Já falei aqui sobre gente aleatória achando que pode dar pitaco na saúde alheia, mas hoje, como dizem, o buraco é mais embaixo. Hoje o papo é sobre gordofobia vindo de quem, em teoria deveria acolher e cuidar da gente: os médicos.

Já perdi as contas de quantas vezes a minha ida ao médico foi resumida em: se você não quer emagrecer, não vou poder te ajudar em nada. A negligência de alguns médicos comigo chegou ao ponto de uma otorrinolaringologista me “pré-indicar” uma bariátrica, pra resolver um problema de ronco noturno. É mole?
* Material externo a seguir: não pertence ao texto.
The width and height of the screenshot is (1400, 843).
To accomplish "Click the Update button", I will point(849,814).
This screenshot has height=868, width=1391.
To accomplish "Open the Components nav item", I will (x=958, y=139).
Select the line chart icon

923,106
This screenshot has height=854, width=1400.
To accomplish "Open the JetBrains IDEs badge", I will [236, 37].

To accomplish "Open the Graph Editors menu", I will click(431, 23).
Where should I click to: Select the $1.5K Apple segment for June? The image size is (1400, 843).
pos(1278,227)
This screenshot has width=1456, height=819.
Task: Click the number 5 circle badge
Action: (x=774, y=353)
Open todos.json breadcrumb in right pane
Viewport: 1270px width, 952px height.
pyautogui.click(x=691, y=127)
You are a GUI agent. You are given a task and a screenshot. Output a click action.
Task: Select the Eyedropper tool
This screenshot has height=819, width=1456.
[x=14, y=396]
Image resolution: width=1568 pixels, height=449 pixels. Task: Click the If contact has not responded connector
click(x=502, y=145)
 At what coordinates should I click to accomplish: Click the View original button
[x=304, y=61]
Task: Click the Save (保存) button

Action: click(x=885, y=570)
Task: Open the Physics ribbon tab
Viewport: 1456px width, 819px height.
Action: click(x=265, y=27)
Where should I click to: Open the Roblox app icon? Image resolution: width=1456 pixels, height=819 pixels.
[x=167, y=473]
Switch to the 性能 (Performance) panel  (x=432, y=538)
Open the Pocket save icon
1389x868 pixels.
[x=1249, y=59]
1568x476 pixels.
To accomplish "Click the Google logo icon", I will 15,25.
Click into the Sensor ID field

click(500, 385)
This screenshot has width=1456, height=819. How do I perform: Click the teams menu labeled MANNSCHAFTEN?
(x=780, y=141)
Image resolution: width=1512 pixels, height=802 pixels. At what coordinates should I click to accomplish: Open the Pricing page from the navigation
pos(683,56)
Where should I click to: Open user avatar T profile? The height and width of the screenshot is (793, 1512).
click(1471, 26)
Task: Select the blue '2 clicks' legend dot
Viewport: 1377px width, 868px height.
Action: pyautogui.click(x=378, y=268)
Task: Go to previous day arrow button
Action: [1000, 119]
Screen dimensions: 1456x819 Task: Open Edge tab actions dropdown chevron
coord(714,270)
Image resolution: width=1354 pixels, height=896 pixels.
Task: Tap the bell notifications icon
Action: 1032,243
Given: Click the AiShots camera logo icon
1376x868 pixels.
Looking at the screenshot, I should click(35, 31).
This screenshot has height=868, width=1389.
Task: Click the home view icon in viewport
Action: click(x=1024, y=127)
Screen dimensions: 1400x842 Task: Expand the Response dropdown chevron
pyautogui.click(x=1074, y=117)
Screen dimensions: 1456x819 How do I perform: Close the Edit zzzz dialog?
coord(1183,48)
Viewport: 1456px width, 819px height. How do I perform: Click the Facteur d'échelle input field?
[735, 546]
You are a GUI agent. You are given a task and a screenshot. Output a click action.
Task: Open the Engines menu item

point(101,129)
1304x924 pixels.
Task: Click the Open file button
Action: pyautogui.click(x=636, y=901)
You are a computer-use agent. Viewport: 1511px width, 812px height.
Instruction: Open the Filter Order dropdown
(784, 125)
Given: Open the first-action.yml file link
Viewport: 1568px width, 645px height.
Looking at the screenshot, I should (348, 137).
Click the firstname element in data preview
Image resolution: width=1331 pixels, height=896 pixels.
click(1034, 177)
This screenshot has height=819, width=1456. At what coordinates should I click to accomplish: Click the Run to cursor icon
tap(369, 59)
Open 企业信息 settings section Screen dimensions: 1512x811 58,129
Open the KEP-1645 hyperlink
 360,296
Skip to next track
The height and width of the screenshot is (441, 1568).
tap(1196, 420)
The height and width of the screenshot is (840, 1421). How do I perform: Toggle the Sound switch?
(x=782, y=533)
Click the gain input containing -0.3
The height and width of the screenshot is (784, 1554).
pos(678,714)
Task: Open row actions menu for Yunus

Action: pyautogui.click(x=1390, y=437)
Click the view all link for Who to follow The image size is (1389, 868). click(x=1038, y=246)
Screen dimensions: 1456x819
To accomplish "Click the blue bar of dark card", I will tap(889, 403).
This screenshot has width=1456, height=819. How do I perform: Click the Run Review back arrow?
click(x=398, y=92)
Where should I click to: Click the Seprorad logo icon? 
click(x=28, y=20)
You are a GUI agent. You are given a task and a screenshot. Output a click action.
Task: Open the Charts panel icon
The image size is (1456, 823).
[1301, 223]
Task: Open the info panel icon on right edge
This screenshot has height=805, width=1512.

Sim, a OMS diz que obesidade é doença. A mesma OMS que considerava homossexualidade uma doença até – pasmem – 1990. A grande questão é: se obesidade é doença, quais seriam os sintomas? Porque o único “sintoma” claro da obesidade é ser gordo. Não bastando a medicina simplesmente se calar sobre essa questão, ainda colocam a obesidade como fator de risco para vários problemas de saúde. É tão difícil assim perceber que o sedentarismo é a chave de tudo, e que nem sempre ser gordo é sinal de ser sedentário? Fico espantada, em cinco anos de faculdade e mais alguns de residência ninguém tem sequer um tempinho pra debater o sedentarismo, e como ele afeta pessoas de diferentes estruturas corporais?

Meu clínico antigo (um senhorzinho fumante e claramente estressado) há 3 anos, quando eu o procurei devido à uma dor de cabeça constante, dizia que se eu não emagrecesse com urgência, em pouco tempo desenvolveria diabetes, hipertensão, problemas nas articulações. Ele não perguntou como era a minha alimentação ou meu estilo de vida. Por ser gorda, ele presumiu que possuo hábitos não saudáveis. Antes de passar qualquer exame, ele já tinha o diagnóstico: eu precisaria emagrecer. Estou chegando aos 30 com um total de ZERO problemas de saúde, obrigada. A dor de cabeça passou após eu trocar de emprego.

Há alguns meses, tive um sangramento bizarro. Nada explicava, mas em cada consultório ou emergência que eu precisei entrar, o diagnóstico era o mesmo: você precisa perder peso. Um remédio controlou o sangramento, mas me foi pedida uma bateria de exames. Fiz exame do sono, exames ginecológicos e estava tudo normal, até que o exame de sangue acusou uma anemia e uma resistência insulínica. A médica, mais uma vez sem me perguntar sobre a minha alimentação, decretou: Você precisa parar de comer besteira.

Me encaminhou para a endócrino, que pediu mais uns exames e disse: “com certeza isso é diabetes”, vou te encaminhar pra nutricionista e vamos acompanhar seu emagrecimento com reeducação alimentar. Caso não tenhamos sucesso, vamos para os remédios, e, em última instância, a bariátrica. Exames feitos, shazam: o exame não acusou nem pré-diabetes, mas sim um princípio de intolerância ao glúten. Nada que uma boa nutricionista – não-gordofóbica, falarei dela em outro post!- não tenha resolvido.

Com o tratamento – ou a negação dele – dos médicos dado às pessoas gordas, fica muito difícil não acreditar em negligência, que possa resultar muitas vezes na morte dessas pessoas. A conta do óbito, lógico, não vai pra gordofobia do médico. Vai pra obesidade, “o mal do século”. Se a minha casca não fosse tão grossa com atendimento médico negligente, eu teria sucumbido ao emagrecimento, mas teria continuado doente.

Sem mencionar o alto índice de indicação equivocada para a cirurgia bariátrica – tive indicações vindas de otorrinolaringologista e de ginecologista, risos nervosos- , que pode até “emagrecer alguém”, mas por muitas vezes faz com que as pessoas fiquem dependentes de suplementos vitamínicos para o resto da vida, além de desenvolver outros problemas sérios na saúde do operado.

Meu conselho é sempre ouvir mais de uma opinião médica, sempre pedir exames antes de aceitar qualquer diagnóstico, e sempre questionar tratamentos e remédios invasivos demais. Sei que muitas vezes os médicos não estão acostumados a lidar com questionamentos de pacientes, mas, só assim vão perceber que nós não vamos mais deixar passar gordofobia dentro de consultórios.